* What the task asks:
Only the lines from the one containing "Close the Panel is disabled tab" through the end of the entries are wanted, retyped exactly and without pictures.

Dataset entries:
╭──

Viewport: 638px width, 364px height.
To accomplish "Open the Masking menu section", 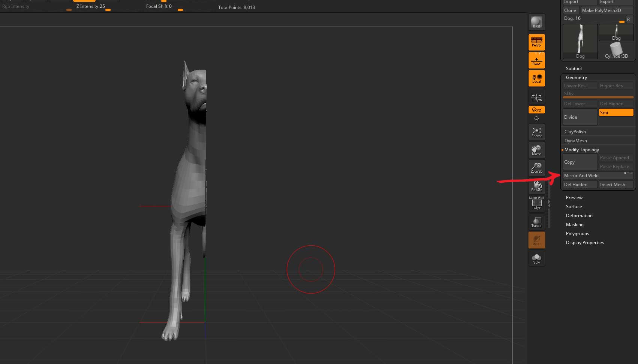I will pyautogui.click(x=575, y=225).
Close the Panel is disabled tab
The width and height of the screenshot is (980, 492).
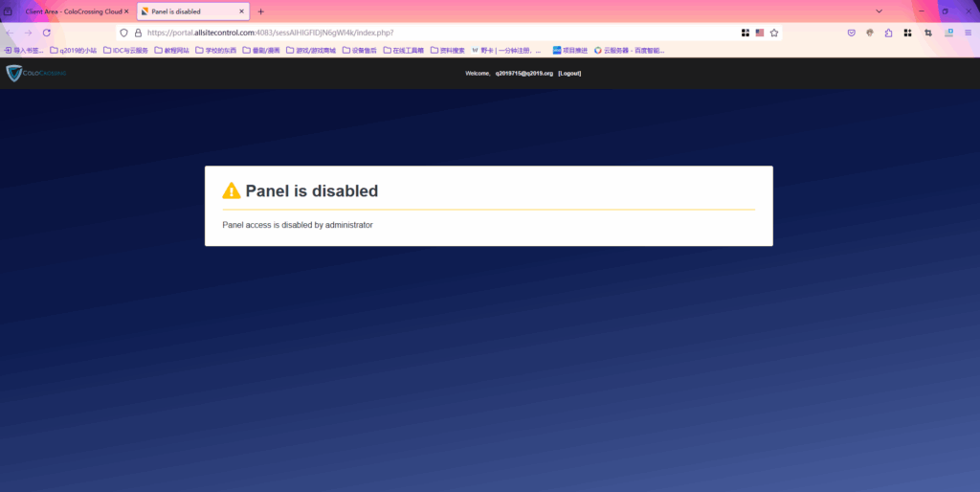242,11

╰──

* Final answer:
Close the Panel is disabled tab
The width and height of the screenshot is (980, 492).
242,11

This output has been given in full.